_GIVEN EXERCISE_
Lay out the stretch of the listing below, from the line containing "How do I perform: Expand" through the end of the listing, as a Markdown table with the columns Row and Content. Number each line in Row, put the line itself in Content, and leave out blank lines.

_DATASET CONTENT_
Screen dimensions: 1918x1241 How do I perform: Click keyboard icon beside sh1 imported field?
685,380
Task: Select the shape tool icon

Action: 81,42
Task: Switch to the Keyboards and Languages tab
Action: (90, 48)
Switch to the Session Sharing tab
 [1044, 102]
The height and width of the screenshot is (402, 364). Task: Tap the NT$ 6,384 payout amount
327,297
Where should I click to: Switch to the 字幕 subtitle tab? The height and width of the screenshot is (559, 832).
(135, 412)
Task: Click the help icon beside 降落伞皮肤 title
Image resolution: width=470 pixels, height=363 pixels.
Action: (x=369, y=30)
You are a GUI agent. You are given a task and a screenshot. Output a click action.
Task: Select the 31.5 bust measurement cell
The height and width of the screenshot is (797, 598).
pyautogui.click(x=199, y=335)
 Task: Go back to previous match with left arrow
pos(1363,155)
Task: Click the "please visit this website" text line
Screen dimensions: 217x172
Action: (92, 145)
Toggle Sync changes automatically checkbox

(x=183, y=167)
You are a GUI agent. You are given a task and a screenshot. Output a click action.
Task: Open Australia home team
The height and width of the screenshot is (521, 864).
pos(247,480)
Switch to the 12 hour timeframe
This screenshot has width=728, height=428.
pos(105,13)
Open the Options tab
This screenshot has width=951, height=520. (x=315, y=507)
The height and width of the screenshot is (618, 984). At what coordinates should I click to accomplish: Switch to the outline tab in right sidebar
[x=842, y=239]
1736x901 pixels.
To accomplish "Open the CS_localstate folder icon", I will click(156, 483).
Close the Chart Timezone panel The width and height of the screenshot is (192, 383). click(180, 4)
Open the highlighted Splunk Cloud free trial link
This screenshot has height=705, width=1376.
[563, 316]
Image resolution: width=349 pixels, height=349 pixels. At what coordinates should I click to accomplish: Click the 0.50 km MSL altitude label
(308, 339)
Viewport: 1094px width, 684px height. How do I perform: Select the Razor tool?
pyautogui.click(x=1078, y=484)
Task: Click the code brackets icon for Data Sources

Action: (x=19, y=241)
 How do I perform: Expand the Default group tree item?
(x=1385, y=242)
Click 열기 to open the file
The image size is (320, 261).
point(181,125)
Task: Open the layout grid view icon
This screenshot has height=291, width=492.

_RESULT FOR THIS TASK_
| Row | Content |
|---|---|
| 1 |  How do I perform: Expand the Default group tree item? |
| 2 | (x=1385, y=242) |
| 3 | Click 열기 to open the file |
| 4 | The image size is (320, 261). |
| 5 | point(181,125) |
| 6 | Task: Open the layout grid view icon |
| 7 | This screenshot has height=291, width=492. |